À la question : « La démocratie est-elle enchaînée face à la finance ? », l’étude « The network of global corporate control » apporte en fait une réponse sans ambiguïté puisque trois quarts des 147 compagnies « maîtres du monde » sont des établissements financiers.

L’étude pose la question de savoir pourquoi une telle concentration du pouvoir n’a jamais été remise en cause par les autorités en dépit du fait que son existence met en échec le principe de la concurrence, considéré comme essentiel dans le bon fonctionnement de nos systèmes économiques. La réponse est que les législations existantes de type anti-trust s’exercent à l’intérieur d’un cadre national auquel les compagnies transnationales échappent en raison de leur nature même. Cette réponse est en fait la même que celle à la question : « Pourquoi cette concentration du pouvoir à l’échelle globale n’était-elle jamais apparue ? » : parce que les études du même type que celle de Vitali, Glattfelder et Battiston, qui avaient été menées antérieurement, s’étaient elles aussi cantonnées à des cadres nationaux.

Examinons maintenant un peu plus en détail le dévoiement du fonctionnement des institutions démocratiques dû à la concentration de la richesse et au pouvoir de l’argent.

 

Le court-termisme n’est pas un état d’esprit

Le « court-termisme » : la négligence des objectifs à long terme et l’absence d’une vision globale des enjeux, est dénoncé à l’heure qu’il est comme l’un des principaux facteurs ayant conduit à la crise au sein de laquelle nous nous débattons depuis 2007. On y voit un état d’esprit, une simple manifestation de la prédisposition humaine à la cupidité. Or il s’agit avec le « court-termisme » non pas d’un trait psychologique, mais d’un effet de structure, puisqu’il est désormais inscrit dans les règles comptables définissant la manière dont les entreprises établissent leur bilan financier, c’est-à-dire brossent le portrait de leur santé économique à l’intention du public.

La promotion implicite du court-termisme par la philosophie qui sous-tend la réglementation comptable date des années 1980 et est donc relativement récente. L’évolution observée résulte de l’effet conjugué de deux facteurs.

Le premier de ces facteurs est l’internationalisation et la privatisation de la rédaction des règles comptables. Celles-ci sont en effet aujourd’hui rédigées conjointement par les grandes firmes d’audit d’une part : KPMG, Deloitte Touche Tohmatsu, Price Waterhouse Coopers et Ernst & Young et d’autre part par l’organisme international en charge de cette rédaction : l’International Accounting Standard Board (IASB).

**Énoncé 1:**
Selon le texte sur la finance et la démocratie, quelle part des 147 compagnies « maîtres du monde » est constituée d'établissements financiers ?
**Énoncé 2:**
Poursuivez, s'il vous plaît, le texte sur la finance et la démocratie à partir de sa dernière phrase.

**Données:**
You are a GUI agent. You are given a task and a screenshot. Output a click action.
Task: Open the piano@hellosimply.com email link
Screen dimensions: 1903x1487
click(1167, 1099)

* * *

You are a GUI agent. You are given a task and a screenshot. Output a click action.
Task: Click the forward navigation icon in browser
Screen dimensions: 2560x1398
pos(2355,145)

* * *

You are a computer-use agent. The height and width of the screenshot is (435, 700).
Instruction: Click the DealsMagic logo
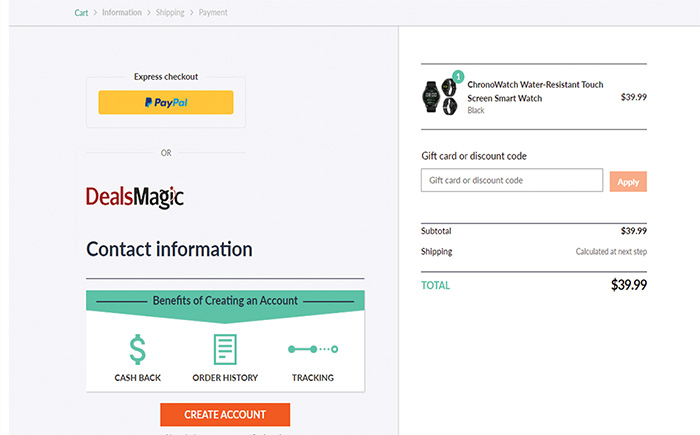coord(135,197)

**Résultat final 1:**
Trois quarts d'entre elles sont des établissements financiers.

**Résultat final 2:**
L’IASB est domicilié dans l’État du Delaware aux États-Unis qui constitue ce qu’on appelle un « paradis » ou un « havre » fiscal (j’aurai l’occasion de revenir sur ceux-ci) et son financement est privé étant essentiellement assuré par ces mêmes firmes d’audit. L’un des rôles d’un conseil chargé de rédiger les règles comptables devrait être d’encadrer le fonctionnement des firmes d’audit, or ce sont non seulement celles-ci qui déterminent ce que sera le contenu de ces règles, mais elles aussi qui assurent le financement de l’IASB. Le conflit d’intérêt inhérent à une telle configuration est à son comble. Par ailleurs, l’IASB ne rend compte de ses décisions à aucune autorité nationale ou internationale et bénéficie d’une autonomie totale vis-à-vis de tout contrôle démocratique. Le fait que règne à ce niveau une parfaite harmonie ne doit donc pas surprendre.

Le cas historique de la faillite de la compagnie américaine Enron a mis en évidence la symbiose qui peut s’établir entre une firme d’audit et la compagnie dont elle vérifie et garantit les comptes : la chute d’Enron entraîna avec elle inexorablement et inéluctablement celle d’Arthur Andersen.

Le court-termisme inscrit dans les règles comptables depuis les années 1980 n’est toutefois pas sans conséquences pour le processus démocratique. Il permet en particulier aux dirigeants des entreprises et à leurs actionnaires de s’attribuer des sommes qui ne se matérialiseront en réalité jamais et donc de piller en permanence les fonds de la firme pour se les partager entre eux. Un bel exemple en fut offert par les bonus obtenus en 1993 par deux dirigeants de la firme Enron à l’occasion de la construction de la centrale électrique de Dabhol en Inde : Mme Mark reçut 54 millions de dollars et M. Sutton 42 millions. La justification en était que dans l’esprit de la nouvelle philosophie comptable, la totalité des revenus que la centrale générerait au cours de son existence pouvait être comptabilisée par anticipation et apparaîtrait telle lors de la publication du bilan trimestriel. Ces 96 millions de dollars en bonus semblaient quantité négligeable au vu des chiffres faramineux que les gains futurs représentaient ; la centrale ne fut cependant jamais fonctionnelle et ces gains ne se matérialisèrent jamais. Le pillage d’une grosse entreprise par ses dirigeants, et à un degré moindre mais néanmoins scandaleux lui aussi, par ses actionnaires, est désormais inscrit dans les règles comptables en vigueur à l’échelle du globe.

Second facteur encourageant le court-termisme dans la prise de décision économique : la mise en concordance des règles comptables avec les « découvertes » de la « science » économique. Le compte au bilan de bénéfices du type « château en Espagne », tels qu’on vient d’en voir un exemple, est en effet une implication logique de la théorie économique standard des anticipations rationnelles qui suppose que dans un univers d’information transparente et symétrique (et déterministe au sens laplacien, c’est-à-dire où une connaissance parfaite du présent autorise une connaissance elle aussi parfaite de l’avenir), tout gain déterminé par un contrat valide se réalisera immanquablement.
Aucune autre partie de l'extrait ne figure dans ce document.